WHAT TO DO: Recast the stretch of data below, from the line containing "2016 (17, 217)" through the line containing "Renovar Carnet Conducir en Castellon", as a Markdown table with the columns No. and Line. Number the rows in order and leave out blank lines.

GIVEN DATA:
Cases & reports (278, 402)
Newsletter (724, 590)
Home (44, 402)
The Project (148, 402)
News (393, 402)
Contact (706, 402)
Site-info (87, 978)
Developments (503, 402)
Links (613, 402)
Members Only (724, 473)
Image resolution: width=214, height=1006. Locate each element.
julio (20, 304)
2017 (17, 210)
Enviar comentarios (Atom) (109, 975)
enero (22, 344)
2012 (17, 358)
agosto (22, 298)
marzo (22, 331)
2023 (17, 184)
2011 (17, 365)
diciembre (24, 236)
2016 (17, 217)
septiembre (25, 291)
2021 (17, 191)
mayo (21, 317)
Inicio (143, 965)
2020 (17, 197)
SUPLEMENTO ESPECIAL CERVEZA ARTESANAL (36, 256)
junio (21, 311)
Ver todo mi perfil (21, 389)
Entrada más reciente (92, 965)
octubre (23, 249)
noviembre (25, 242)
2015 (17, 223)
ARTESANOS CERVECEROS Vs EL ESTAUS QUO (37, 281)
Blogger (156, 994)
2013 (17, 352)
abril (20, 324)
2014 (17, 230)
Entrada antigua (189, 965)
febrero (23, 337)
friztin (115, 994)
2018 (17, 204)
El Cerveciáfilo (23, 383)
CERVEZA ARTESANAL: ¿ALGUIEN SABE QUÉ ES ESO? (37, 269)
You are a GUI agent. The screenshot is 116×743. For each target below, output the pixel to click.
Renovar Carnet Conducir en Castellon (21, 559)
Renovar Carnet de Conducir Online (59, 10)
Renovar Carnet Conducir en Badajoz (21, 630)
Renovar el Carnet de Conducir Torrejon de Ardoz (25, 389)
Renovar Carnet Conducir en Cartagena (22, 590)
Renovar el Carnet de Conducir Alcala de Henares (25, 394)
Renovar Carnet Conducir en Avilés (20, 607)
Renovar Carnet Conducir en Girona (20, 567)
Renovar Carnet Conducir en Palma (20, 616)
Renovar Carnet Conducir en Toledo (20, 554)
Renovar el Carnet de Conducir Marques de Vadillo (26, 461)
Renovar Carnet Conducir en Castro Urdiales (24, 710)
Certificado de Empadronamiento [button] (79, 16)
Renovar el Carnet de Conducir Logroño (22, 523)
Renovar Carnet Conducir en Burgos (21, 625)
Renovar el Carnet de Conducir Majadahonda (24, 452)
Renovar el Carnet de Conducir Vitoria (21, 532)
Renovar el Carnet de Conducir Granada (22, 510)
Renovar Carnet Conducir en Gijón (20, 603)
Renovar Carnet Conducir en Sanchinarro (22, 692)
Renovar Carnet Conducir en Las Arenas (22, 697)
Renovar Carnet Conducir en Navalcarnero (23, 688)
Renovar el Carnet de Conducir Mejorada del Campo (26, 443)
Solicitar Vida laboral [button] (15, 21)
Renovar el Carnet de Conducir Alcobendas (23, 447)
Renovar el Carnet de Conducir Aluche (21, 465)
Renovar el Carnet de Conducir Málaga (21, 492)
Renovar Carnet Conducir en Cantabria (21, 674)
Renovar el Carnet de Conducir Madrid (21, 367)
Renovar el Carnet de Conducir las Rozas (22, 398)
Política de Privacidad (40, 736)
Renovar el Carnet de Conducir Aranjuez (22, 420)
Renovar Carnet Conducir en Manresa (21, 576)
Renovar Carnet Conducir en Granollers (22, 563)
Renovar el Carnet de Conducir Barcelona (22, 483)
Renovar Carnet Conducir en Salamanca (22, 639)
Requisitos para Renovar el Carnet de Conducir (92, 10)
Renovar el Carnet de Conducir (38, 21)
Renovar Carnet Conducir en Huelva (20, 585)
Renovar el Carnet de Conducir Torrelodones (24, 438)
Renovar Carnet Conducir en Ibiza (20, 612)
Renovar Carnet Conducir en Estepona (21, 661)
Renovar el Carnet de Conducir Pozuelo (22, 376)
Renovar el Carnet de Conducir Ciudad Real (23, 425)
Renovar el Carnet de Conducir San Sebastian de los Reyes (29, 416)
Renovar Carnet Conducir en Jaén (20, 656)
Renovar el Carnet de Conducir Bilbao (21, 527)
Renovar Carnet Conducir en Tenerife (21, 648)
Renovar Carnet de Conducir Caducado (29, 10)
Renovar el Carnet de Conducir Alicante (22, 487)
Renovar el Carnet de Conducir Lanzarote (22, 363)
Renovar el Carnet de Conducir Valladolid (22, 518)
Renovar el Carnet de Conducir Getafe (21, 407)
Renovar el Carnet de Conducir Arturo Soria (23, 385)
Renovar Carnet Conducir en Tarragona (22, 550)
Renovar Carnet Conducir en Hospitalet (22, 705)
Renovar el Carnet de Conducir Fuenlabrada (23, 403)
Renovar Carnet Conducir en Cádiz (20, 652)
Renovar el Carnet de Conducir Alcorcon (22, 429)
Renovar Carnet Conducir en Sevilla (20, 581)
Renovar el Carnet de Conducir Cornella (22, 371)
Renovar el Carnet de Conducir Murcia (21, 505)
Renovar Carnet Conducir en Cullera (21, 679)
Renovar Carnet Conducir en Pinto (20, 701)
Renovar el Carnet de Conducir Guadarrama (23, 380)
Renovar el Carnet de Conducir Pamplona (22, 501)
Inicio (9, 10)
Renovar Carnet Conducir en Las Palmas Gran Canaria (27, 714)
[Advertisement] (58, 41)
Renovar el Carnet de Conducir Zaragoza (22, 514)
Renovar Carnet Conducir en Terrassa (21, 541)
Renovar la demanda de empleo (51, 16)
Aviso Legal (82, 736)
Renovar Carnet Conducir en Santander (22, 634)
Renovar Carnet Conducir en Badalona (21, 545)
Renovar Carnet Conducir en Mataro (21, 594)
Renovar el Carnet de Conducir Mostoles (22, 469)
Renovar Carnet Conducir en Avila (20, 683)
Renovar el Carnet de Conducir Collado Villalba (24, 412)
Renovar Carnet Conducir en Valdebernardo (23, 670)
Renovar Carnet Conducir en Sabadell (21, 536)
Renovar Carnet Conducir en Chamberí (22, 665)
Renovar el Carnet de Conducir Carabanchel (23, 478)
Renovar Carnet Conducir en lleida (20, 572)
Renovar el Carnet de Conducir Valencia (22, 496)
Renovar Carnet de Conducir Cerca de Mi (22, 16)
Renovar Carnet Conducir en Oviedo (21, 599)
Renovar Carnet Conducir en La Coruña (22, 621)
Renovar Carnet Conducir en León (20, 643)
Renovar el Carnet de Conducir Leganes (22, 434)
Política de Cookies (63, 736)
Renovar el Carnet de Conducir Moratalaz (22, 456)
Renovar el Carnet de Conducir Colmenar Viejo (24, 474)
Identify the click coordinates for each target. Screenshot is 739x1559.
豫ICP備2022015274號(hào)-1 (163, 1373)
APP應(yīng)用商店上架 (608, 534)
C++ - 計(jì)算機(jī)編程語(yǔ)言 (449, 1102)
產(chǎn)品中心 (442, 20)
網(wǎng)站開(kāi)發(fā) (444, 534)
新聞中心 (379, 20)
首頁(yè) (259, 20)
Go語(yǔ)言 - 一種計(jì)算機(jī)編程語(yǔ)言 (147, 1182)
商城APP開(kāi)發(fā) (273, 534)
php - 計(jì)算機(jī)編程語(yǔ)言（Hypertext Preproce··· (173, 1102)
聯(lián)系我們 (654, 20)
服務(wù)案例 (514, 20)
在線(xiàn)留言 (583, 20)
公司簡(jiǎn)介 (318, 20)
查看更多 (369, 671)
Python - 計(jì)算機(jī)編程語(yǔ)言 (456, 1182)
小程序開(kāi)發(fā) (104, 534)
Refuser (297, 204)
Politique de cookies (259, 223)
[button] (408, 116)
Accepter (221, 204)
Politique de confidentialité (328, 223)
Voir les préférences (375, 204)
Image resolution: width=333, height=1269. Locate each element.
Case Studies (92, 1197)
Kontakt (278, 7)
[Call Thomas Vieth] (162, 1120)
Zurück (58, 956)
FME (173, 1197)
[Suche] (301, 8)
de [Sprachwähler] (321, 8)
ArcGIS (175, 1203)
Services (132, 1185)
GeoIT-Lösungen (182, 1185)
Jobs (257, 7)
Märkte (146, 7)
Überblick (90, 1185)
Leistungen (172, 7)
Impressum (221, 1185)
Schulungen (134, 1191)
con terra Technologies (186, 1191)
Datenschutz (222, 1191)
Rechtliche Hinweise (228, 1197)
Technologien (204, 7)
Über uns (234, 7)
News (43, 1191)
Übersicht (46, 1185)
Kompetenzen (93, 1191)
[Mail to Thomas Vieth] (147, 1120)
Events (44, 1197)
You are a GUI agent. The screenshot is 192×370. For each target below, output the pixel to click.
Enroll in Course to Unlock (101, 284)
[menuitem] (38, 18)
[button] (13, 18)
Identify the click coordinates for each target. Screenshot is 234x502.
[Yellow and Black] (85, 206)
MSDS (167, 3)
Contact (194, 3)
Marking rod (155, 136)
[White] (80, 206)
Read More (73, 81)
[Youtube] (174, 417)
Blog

EXERCISE RESPONSE:
| No. | Line |
|---|---|
| 1 | 2016 (17, 217) |
| 2 | septiembre (25, 291) |
| 3 | 2021 (17, 191) |
| 4 | mayo (21, 317) |
| 5 | Inicio (143, 965) |
| 6 | 2020 (17, 197) |
| 7 | SUPLEMENTO ESPECIAL CERVEZA ARTESANAL (36, 256) |
| 8 | junio (21, 311) |
| 9 | Ver todo mi perfil (21, 389) |
| 10 | Entrada más reciente (92, 965) |
| 11 | octubre (23, 249) |
| 12 | noviembre (25, 242) |
| 13 | 2015 (17, 223) |
| 14 | ARTESANOS CERVECEROS Vs EL ESTAUS QUO (37, 281) |
| 15 | Blogger (156, 994) |
| 16 | 2013 (17, 352) |
| 17 | abril (20, 324) |
| 18 | 2014 (17, 230) |
| 19 | Entrada antigua (189, 965) |
| 20 | febrero (23, 337) |
| 21 | friztin (115, 994) |
| 22 | 2018 (17, 204) |
| 23 | El Cerveciáfilo (23, 383) |
| 24 | CERVEZA ARTESANAL: ¿ALGUIEN SABE QUÉ ES ESO? (37, 269) |
| 25 | You are a GUI agent. The screenshot is 116×743. For each target below, output the pixel to click. |
| 26 | Renovar Carnet Conducir en Castellon (21, 559) |